## DEINE AUFGABE
Aktualisiere die folgenden Zeilen, indem du „GUI agent“ überall durch „UI agent“ ersetzt und sonst nichts änderst. Die Bilder lässt du in der Antwort weg.

## Einträge aus einem Datensatz

===============

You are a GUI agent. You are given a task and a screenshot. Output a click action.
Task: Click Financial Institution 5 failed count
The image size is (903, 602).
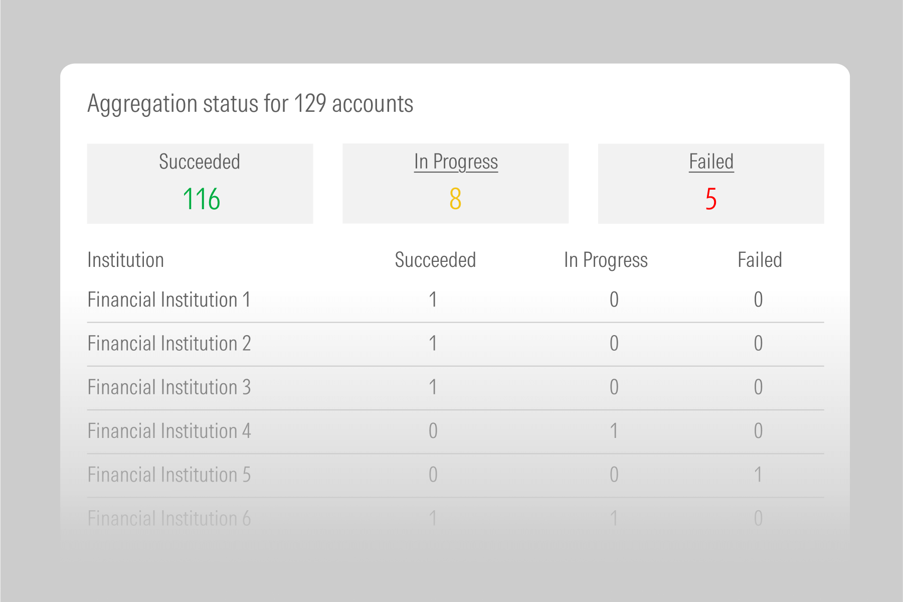tap(758, 475)
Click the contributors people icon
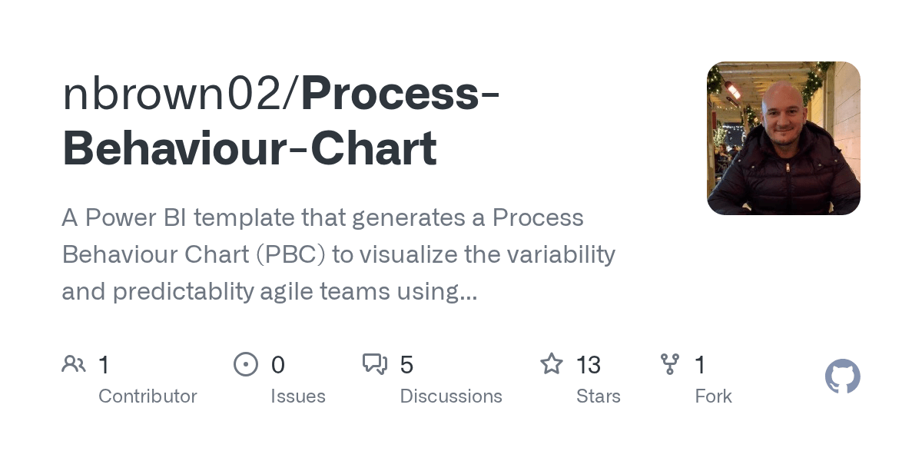922x461 pixels. click(74, 363)
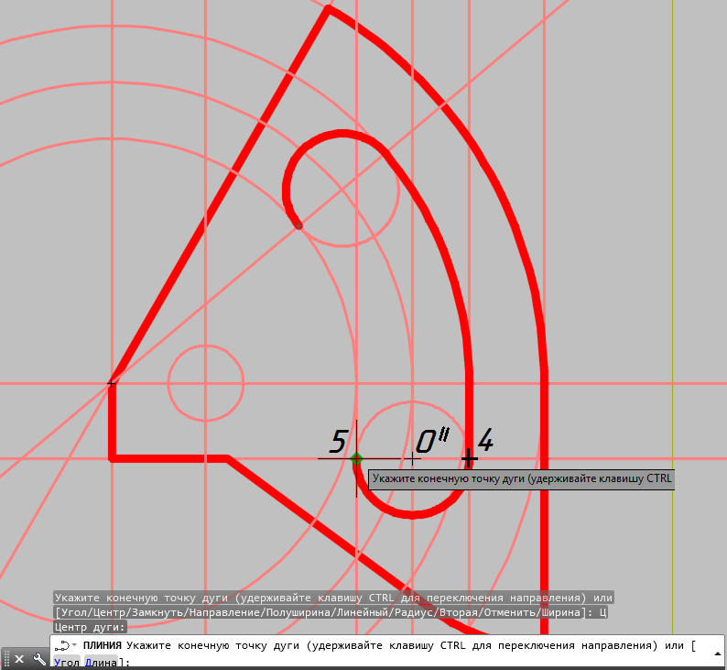Click the "Укажите конечную точку дуги" tooltip
The width and height of the screenshot is (727, 670).
[522, 478]
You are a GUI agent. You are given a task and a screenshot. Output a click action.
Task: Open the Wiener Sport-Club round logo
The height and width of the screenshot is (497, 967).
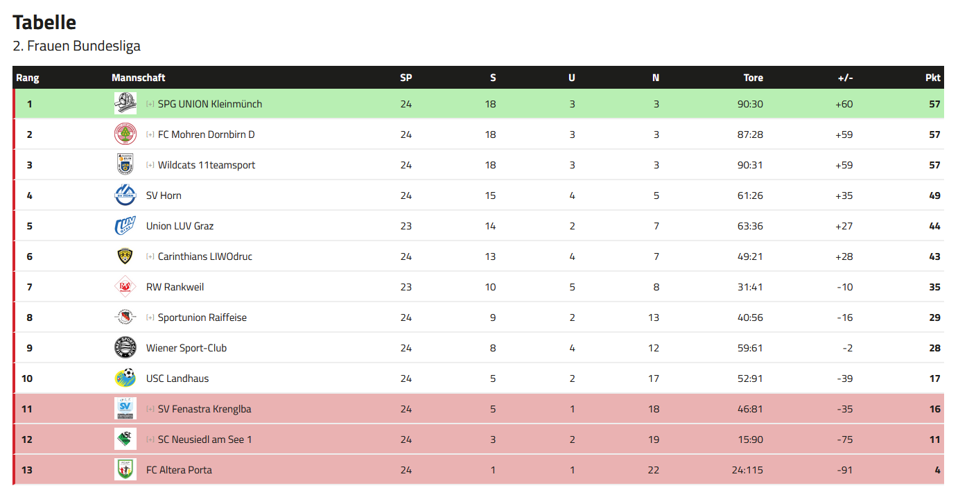pos(125,348)
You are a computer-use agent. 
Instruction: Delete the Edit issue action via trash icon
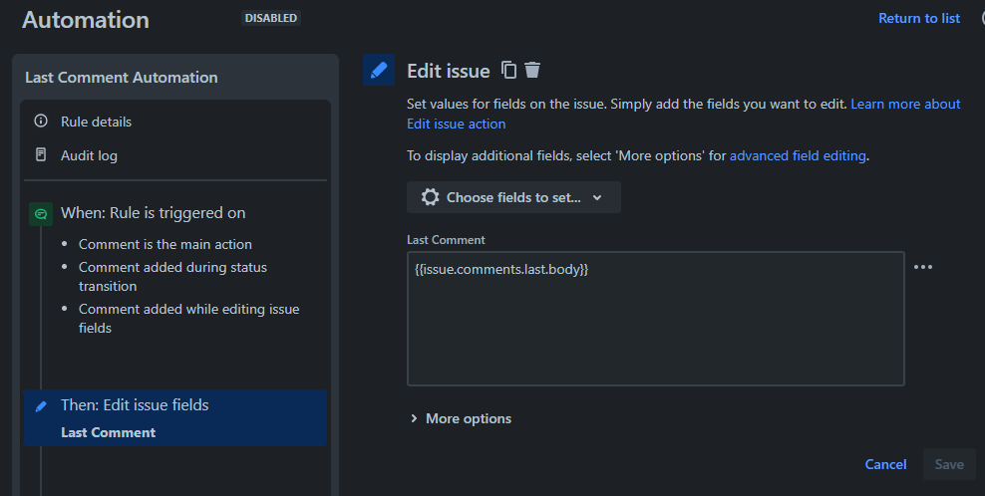click(x=532, y=70)
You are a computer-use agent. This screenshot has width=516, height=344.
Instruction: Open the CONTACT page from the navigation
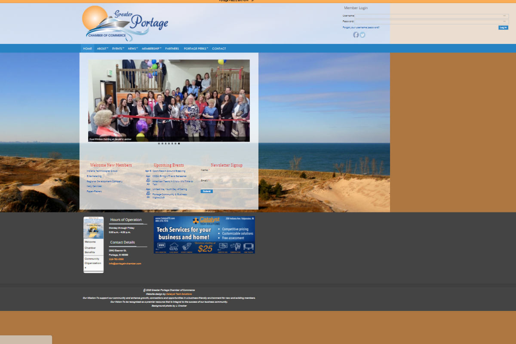click(x=219, y=48)
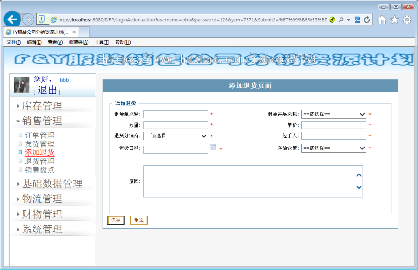Click inside the 退货单名称 input field

point(176,114)
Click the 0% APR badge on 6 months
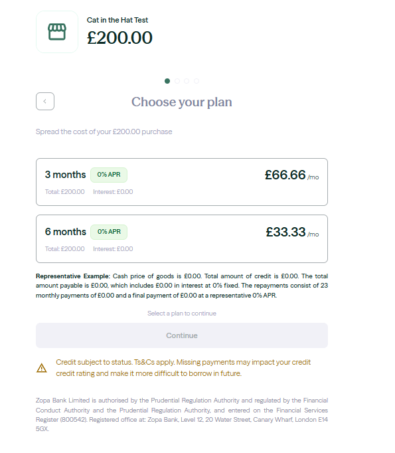 click(x=109, y=232)
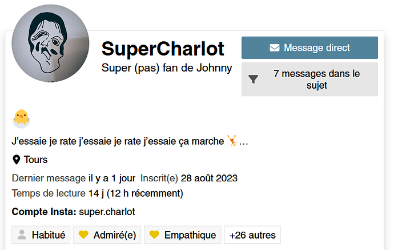
Task: Send a direct message to SuperCharlot
Action: pyautogui.click(x=309, y=47)
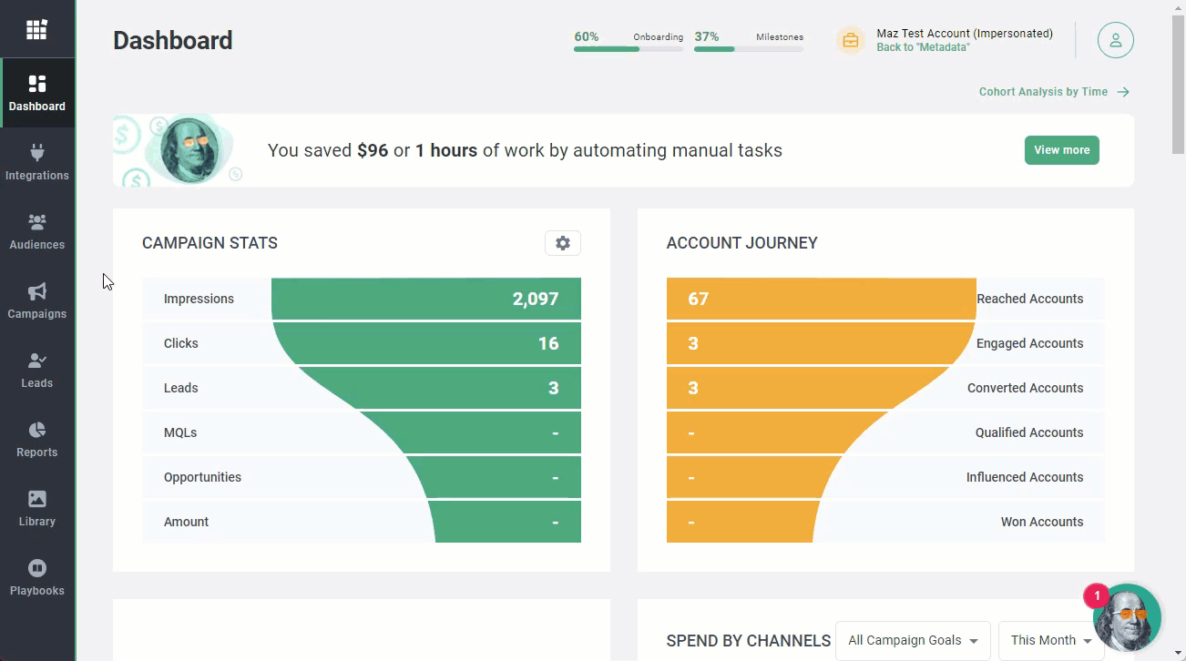Click the Campaign Stats settings gear
The height and width of the screenshot is (661, 1186).
[x=563, y=243]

===============

## GELÖSTE AUFGABE
You are a UI agent. You are given a task and a screenshot. Output a click action.
Task: Click Financial Institution 5 failed count
The image size is (903, 602).
tap(758, 475)
Click the contributors people icon
922x461 pixels. click(74, 363)
Click the "Укажите конечную точку дуги" tooltip
The width and height of the screenshot is (727, 670).
[522, 478]
You are a UI agent. You are given a task and a screenshot. Output a click action.
Task: Open the Wiener Sport-Club round logo
The height and width of the screenshot is (497, 967).
pos(125,348)
You are a computer-use agent. 
Instruction: Delete the Edit issue action via trash icon
click(x=532, y=70)
You are a computer-use agent. This screenshot has width=516, height=344.
Instruction: Open the CONTACT page from the navigation
click(x=219, y=48)
Click inside the 退货单名称 input field

point(176,114)
Click the 0% APR badge on 6 months
 click(x=109, y=232)
Task: Send a direct message to SuperCharlot
Action: pyautogui.click(x=309, y=47)
Click the Campaign Stats settings gear
The height and width of the screenshot is (661, 1186).
[x=563, y=243]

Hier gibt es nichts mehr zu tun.